2009-11-18 Thread Roland Dreier

   Yeah df is just a fun ball of wax in many respects.  We don't take into 
   account
   RAID and we don't subtrace space thats strictly for metadata, so there are
   several things that need to be fixed for df.  Thanks,

  But as we have said many times... if we have different
  raid types active on different files, any attempt to make
  df report raid adjusted numbers instead of the current raw
  total storage numbers is going to sometimes give wrong answers.
  
  So I think it is dangerous to try.  The current output
  may be ugly, but it is always consistent and explainable.

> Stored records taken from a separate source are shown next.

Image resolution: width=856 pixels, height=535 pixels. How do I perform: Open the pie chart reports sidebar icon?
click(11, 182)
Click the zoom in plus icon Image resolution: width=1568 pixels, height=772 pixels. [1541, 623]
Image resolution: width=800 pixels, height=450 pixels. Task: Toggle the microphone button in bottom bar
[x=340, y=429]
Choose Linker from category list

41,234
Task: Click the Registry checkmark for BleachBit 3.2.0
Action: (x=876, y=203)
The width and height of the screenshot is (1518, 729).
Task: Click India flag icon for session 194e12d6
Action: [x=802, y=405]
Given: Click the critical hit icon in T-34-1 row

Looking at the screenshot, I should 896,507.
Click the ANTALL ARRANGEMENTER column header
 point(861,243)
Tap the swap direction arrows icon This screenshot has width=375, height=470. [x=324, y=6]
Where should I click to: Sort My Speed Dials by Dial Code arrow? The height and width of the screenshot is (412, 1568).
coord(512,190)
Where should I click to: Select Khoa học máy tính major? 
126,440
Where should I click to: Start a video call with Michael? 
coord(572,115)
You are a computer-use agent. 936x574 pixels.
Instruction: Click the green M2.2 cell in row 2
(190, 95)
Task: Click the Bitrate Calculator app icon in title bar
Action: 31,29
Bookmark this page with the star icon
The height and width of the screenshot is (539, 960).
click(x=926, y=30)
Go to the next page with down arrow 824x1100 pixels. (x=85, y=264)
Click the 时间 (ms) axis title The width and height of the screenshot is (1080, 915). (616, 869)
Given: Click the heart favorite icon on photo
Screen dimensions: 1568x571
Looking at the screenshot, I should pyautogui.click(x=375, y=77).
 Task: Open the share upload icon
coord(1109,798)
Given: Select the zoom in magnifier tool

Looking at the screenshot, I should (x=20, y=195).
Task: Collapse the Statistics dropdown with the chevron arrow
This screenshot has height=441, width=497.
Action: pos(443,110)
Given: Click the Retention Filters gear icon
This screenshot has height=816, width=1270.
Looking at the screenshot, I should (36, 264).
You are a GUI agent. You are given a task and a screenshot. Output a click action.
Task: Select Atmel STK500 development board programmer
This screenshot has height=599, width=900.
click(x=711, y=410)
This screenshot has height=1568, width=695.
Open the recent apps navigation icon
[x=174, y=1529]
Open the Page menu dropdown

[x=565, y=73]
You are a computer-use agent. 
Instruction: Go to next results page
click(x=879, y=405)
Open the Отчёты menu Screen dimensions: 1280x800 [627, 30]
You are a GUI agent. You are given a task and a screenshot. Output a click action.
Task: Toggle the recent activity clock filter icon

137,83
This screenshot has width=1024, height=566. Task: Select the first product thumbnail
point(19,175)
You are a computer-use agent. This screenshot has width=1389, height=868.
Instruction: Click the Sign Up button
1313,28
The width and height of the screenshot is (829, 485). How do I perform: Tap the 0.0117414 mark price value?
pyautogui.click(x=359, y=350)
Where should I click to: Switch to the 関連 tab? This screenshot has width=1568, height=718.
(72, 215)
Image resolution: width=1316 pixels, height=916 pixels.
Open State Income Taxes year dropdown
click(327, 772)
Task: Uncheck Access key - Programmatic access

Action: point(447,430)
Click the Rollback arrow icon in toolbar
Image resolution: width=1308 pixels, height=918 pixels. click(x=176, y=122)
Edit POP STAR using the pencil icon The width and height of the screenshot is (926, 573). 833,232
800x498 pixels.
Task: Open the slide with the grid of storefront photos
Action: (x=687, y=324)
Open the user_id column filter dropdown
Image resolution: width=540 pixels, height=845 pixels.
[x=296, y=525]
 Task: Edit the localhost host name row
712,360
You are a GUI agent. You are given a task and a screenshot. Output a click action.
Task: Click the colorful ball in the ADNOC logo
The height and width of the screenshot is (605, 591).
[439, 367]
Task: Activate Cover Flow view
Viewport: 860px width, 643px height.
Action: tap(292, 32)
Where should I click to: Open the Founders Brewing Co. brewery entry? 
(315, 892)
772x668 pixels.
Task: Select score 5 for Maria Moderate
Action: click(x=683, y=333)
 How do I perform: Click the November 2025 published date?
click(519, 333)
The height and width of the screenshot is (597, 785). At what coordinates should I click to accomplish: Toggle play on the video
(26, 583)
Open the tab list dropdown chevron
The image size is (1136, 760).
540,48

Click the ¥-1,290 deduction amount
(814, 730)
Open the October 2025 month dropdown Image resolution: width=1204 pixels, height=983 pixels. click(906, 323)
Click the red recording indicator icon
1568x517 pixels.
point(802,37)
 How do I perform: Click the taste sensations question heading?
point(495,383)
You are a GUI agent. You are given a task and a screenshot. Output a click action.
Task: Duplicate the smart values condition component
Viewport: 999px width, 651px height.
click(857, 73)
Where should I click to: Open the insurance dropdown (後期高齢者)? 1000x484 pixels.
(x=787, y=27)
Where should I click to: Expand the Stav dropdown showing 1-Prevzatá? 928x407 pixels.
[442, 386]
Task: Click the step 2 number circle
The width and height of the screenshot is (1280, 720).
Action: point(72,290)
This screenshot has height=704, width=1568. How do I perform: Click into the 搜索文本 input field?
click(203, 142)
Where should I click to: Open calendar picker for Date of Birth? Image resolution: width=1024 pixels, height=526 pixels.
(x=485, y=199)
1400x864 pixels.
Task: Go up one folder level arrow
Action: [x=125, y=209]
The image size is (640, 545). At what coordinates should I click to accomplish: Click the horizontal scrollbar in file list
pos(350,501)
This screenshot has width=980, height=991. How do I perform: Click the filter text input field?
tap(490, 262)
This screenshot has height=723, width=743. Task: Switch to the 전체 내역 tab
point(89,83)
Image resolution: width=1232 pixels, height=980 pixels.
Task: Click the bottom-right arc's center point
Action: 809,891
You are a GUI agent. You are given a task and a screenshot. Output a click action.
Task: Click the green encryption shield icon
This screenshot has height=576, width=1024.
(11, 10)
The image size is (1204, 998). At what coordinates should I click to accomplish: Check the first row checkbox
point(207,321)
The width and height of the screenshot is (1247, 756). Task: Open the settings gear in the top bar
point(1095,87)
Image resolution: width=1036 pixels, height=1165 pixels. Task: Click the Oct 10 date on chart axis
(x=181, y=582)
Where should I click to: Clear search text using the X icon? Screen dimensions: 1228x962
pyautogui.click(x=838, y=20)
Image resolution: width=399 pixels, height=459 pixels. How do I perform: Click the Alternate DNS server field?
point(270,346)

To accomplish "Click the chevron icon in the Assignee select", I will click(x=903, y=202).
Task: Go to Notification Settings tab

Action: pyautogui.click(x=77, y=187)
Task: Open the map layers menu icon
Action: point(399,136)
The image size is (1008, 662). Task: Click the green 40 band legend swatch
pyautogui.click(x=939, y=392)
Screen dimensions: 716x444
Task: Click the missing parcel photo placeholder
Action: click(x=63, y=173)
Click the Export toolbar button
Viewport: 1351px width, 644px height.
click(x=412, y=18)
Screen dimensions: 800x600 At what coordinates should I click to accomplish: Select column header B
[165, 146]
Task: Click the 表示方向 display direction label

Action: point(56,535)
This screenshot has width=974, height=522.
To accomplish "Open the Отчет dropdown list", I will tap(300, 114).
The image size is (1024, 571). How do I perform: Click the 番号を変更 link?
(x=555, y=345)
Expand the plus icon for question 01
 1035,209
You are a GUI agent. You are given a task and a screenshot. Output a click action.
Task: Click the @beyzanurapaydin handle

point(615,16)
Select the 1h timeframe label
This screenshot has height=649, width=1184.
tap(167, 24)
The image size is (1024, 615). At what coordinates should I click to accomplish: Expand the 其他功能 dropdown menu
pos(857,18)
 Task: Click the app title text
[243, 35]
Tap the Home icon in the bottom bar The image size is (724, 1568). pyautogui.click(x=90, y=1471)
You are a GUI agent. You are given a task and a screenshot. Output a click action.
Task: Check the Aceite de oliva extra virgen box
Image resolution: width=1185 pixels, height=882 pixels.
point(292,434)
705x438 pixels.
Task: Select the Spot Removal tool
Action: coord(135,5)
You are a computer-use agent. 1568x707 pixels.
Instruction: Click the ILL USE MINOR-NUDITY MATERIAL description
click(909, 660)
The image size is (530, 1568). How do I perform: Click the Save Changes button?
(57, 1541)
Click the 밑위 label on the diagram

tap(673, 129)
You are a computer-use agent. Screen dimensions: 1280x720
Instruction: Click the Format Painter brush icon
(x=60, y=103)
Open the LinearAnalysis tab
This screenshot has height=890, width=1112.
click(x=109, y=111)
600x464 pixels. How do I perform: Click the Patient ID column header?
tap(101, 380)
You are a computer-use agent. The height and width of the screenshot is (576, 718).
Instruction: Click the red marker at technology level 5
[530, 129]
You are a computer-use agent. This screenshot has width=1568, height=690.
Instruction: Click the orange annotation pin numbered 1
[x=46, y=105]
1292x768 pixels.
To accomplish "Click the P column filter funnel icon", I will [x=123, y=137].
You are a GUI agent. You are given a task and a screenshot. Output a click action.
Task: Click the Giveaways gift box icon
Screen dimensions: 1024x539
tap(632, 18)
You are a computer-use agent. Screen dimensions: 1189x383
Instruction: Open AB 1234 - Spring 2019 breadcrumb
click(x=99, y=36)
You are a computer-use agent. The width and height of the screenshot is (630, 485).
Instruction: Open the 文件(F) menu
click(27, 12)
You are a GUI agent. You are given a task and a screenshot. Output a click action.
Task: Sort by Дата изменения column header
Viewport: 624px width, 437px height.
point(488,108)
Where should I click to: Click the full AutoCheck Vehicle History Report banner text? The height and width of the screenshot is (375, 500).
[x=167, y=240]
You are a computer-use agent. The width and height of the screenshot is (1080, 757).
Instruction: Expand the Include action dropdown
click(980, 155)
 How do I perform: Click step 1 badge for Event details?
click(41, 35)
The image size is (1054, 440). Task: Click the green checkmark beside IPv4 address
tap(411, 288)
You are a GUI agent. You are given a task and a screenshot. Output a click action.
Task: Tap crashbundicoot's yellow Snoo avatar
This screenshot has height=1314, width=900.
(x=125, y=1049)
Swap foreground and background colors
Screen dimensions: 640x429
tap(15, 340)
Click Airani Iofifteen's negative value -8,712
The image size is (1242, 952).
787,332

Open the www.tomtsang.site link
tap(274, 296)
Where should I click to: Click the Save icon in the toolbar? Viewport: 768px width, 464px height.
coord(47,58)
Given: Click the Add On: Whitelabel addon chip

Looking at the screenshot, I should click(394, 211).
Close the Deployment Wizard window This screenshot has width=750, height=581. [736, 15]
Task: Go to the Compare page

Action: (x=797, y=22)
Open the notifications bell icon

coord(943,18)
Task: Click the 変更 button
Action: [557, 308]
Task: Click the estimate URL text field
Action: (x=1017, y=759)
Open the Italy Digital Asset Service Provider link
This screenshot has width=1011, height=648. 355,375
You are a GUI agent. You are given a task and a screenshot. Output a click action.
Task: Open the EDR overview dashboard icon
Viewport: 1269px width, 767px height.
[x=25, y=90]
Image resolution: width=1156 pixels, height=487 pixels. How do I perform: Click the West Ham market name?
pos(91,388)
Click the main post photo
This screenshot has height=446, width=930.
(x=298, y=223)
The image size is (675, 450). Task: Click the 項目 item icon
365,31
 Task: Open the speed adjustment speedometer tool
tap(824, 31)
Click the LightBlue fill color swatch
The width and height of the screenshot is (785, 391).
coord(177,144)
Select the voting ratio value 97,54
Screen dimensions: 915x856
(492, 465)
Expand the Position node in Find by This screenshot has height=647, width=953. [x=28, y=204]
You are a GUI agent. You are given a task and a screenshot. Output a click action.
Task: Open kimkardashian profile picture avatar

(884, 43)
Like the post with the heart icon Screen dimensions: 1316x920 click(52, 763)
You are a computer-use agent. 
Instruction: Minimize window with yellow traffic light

It does seem like a big problem, especially as we add in other RAID
levels etc.  However on the flip side, the accounting of the used
space does seem off and maybe fixable?

In other words if I create a btrfs filesystem out of two 1GB devices
with RAID1 for data and metadata, then df shows a total size of 2GB for
the filesystem.  But if I then create a .5 GB file on that filesystem,
the used space is shown as .5 GB only -- ie the accounting of total size
is at the device/block level, but the accounting of used space is at the
logical/filesystem level.  Which leads to very confusing df output.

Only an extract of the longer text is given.